The borough administrations of Treptow-Köpenick and Neukölln have often pushed for an additional station on Berlin's Ringbahn, primarily at the Kiefholzstraße on the border of the two boroughs. However, the Berlin transport providers aim at one Ringbahn revolution every 60 minutes. Under this guideline, only one station can be added to the lines S41/42 for the whole of Berlin. The Kiefholzstraße therefore competes against four other proposed stations, one of them in Neukölln as well, namely Oderstraße at the south-eastern corner of the Tempelhofer Feld.

=== Bus and DRT ===
Two new MetroBus and ExpressBus lines are planned, the M94 to Friedrichsfelde-Ost via Treptow and Ostkreuz station, and the X77 from Hermannstraße to Marienfelde via Alt-Mariendorf.

Mainly two neighborhoods of Neukölln are insufficiently connected to the Berlin public transportation system, either because they were never developed (Schillerpromenade), or because the old and narrow streets prevent the establishment of bus lines (Alt-Rixdorf). Therefore, the Berlin Senate and the BVG plan to create a network of DRT bus lines (Rufbus) for large parts of Neukölln, from the western neighborhoods at the Tempelhofer Feld to the Sonnenallee in the east, covering Schillerpromenade, Flughafenstraße, Rollberg, Körnerpark and both Rixdorf neighborhoods.

=== Tram ===
Despite Rixdorf's and Neukölln's important role in the historical development of Berlin's tramway, the quarter currently has no connection to the city's modern MetroTram system. Due to the Teltow slopes and narrower streets in places like Flughafenstraße, only Neukölln's northern neighborhoods in the glacial valley are immediately suitable for tram expansion.
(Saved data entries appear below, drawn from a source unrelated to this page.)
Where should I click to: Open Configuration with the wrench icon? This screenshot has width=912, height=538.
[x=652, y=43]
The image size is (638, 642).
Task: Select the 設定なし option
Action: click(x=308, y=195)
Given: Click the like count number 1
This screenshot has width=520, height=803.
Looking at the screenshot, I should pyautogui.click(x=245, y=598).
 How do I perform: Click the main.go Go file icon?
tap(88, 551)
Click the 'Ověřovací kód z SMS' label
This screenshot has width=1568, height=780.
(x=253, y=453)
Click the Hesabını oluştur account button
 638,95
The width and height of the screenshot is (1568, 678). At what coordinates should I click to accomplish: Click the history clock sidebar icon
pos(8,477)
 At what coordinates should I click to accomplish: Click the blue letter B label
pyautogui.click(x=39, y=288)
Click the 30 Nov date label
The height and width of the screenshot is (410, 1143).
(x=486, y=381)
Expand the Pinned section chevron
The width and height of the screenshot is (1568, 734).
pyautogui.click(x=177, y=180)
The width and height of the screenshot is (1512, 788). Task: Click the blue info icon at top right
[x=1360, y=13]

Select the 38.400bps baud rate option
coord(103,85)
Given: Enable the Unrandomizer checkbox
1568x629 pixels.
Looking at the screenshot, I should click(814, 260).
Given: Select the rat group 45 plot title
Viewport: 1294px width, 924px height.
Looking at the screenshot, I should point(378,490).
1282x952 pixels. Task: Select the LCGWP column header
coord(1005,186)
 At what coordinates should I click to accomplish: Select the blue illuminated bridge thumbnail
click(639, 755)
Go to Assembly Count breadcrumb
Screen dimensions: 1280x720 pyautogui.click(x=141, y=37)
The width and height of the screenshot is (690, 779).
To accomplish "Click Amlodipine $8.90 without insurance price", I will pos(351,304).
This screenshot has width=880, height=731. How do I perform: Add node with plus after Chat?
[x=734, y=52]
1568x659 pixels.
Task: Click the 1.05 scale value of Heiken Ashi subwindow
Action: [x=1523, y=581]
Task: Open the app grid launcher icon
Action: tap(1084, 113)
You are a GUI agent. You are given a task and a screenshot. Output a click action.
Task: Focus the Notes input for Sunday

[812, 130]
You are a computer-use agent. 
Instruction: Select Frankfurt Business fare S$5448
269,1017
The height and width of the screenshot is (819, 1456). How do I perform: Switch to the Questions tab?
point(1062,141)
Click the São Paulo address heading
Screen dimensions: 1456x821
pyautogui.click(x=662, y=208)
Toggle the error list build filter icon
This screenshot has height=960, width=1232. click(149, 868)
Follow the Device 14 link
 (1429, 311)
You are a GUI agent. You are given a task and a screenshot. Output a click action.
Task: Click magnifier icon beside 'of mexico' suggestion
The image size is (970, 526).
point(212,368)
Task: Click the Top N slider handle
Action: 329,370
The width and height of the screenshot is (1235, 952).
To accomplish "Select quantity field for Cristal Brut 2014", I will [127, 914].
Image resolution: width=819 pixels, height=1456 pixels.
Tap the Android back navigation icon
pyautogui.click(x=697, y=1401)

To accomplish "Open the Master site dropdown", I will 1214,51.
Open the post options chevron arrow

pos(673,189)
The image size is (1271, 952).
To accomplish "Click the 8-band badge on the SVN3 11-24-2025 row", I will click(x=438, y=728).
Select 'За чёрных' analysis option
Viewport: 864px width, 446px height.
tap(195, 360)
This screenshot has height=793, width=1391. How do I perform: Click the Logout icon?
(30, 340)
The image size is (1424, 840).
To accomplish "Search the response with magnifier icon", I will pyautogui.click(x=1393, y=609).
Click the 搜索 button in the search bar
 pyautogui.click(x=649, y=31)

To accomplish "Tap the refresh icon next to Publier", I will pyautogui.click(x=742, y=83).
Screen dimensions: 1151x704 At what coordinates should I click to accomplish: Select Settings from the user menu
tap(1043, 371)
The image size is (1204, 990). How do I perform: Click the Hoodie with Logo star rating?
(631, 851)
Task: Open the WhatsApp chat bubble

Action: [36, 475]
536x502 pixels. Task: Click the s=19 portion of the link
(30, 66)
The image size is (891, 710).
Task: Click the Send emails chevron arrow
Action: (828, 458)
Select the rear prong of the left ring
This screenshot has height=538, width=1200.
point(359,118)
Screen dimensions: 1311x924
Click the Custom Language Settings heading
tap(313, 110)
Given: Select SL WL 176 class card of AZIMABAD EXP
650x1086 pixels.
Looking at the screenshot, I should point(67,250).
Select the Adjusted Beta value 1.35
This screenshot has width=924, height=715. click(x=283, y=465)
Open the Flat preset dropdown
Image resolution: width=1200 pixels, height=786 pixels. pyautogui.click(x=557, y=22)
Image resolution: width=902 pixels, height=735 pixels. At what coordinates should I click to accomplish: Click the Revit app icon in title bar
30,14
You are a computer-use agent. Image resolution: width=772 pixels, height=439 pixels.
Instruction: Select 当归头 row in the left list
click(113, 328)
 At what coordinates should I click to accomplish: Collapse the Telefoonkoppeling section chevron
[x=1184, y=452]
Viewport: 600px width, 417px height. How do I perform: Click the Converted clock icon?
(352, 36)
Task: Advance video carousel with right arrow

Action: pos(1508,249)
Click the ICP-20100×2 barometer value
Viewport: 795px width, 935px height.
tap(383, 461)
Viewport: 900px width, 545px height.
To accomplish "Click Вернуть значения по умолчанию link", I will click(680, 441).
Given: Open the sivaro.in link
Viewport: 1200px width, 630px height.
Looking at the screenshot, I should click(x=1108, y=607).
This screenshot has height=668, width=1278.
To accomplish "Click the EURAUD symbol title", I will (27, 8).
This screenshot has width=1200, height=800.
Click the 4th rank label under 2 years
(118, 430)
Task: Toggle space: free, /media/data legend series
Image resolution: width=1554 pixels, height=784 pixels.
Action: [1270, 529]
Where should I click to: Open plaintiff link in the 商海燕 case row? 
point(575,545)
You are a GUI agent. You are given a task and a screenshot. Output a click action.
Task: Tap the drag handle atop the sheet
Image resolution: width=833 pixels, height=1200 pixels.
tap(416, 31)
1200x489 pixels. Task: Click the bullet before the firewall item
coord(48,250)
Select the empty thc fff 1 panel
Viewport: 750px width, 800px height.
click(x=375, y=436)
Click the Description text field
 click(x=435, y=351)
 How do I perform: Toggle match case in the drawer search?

A long-gestating plan proposes to extend Berlin's so-called "party tram" line M10 by the year 2031 from Kreuzberg (SO 36) through the Görlitzer Park and crossing the Landwehr Canal into Neukölln, with stations in the Reuterkiez planned at Framstraße, Pannierstraße and U Hermannplatz on Urbanstraße via Sonnenallee. This would create a direct public transport connection from Neukölln (Reuterkiez) to Kreuzberg, Friedrichshain, Prenzlauer Berg, Mitte, Moabit via Berlin Central Station, and Jungfernheide station in Charlottenburg-Nord.

To replace Neukölln's overstrained "ghetto bus" line M41, the Berlin Senate also has concrete plans to create a new tram line from Schöneweide S-Bahn station (or further east from Oberspree station) through Johannisthal along the Königsheide, part of the former Cölln Heath, through Baumschulenweg, Neukölln and Kreuzberg 61 along Sonnenallee and Urbanstraße via Hallesches Tor to Potsdamer Platz.

=== Maglev ===
The Berlin Senate's forthcoming mobility program for the year 2035 is expected to contain plans for urban transit maglev trains, with one line to connect Berlin's ICC and exhibition grounds with the BER airport. One already proposed potential route would lead along the A100 autobahn and through the southern parts of the Neukölln quarter. The proposal has been rejected with harsh criticism by public transport experts, who stated that the chances of this technology being used as part of Berlin's public transport network were slim. They emphasized that maglev trains would merely strengthen something that is already covered by the city's traditional public transport infrastructure, without increasing efficiency, and that the technology would neither provide the necessary last-mile and suburban extensions nor give more residents access to the city's existing network.